Okanagan cities are on track for the deadliest year of the toxic drug crisis, according to new data from the BC Coroners Service.
There were 51 toxic drug deaths in Kelowna, B.C., from January until the end of July, and 27 in Vernon. In all of 2021, there were 75 drug deaths in Kelowna and 43 in Vernon, meaning if the two cities are to keep the pace they’re currently on, they will far exceed last year’s death toll.
The BC Coroners Service reported that the Okanagan as a whole had its deadliest month for overdose deaths, with the number growing by 116 per cent. Throughout the valley in July, there were 26 deaths.
The previous month there were 12 deaths and the month before that there were 20 deaths.
Provincewide, there were 192 people who died of an illegal drug overdose in July, which is a 31-per cent increase over the 147 deaths recorded in June 2022, and equates to approximately 6.2 deaths per day. Nearly 1,300 deaths due to toxic drugs have been reported to the BC Coroners Service between January and July, which is a record number for the first seven months of a calendar year.
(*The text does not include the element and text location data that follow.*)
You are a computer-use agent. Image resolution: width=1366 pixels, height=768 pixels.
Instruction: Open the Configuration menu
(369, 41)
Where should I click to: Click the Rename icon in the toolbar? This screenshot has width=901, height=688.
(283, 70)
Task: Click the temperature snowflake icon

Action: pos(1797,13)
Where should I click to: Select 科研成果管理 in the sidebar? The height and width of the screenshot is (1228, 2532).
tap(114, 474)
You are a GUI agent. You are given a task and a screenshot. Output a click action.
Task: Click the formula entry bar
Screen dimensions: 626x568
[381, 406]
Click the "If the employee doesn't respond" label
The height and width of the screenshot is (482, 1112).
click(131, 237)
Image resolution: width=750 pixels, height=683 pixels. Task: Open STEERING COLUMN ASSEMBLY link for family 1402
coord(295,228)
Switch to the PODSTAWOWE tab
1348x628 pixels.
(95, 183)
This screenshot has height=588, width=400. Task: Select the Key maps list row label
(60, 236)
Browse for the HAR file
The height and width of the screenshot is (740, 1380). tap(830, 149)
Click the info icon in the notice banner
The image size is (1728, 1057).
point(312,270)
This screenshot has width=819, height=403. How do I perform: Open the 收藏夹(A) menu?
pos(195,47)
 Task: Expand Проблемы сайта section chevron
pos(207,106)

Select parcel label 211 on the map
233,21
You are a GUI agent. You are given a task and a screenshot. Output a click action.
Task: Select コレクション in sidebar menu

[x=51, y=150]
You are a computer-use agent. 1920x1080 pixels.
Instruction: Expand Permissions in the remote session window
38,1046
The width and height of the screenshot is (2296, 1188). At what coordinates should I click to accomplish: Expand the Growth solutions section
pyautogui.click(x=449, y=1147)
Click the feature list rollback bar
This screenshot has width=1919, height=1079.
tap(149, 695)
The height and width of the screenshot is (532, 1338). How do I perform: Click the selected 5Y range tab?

Get breaking National news
“Families and communities across the province are continuing to suffer the sudden and tragic deaths of loved ones due to toxic drugs,” chief coroner Lisa Lapointe said Thursday in a release.
“Whether they are chronically substance-dependent or using only occasionally, all of those who access the illicit drug market are vulnerable to serious harms. The subject-matter experts on the recent death review panel urgently recommended significant expansion of safer supply in communities throughout the province in order to reduce the devastation caused by this public-health crisis.”
Overall, the rate of death due to illegal drug overdoses is 42 per 100,000 individuals, more than twice the death rate in 2016 when the public health emergency was declared.
Illicit drug toxicity is the leading cause of unnatural death in British Columbia and is second only to cancers in terms of years of life lost.
At least 10,158 British Columbians have been lost to the illicit drug supply since the public-health emergency of substance-related harms was first declared in April 2016.
The province said no deaths have been reported at supervised consumption or drug overdose prevention sites.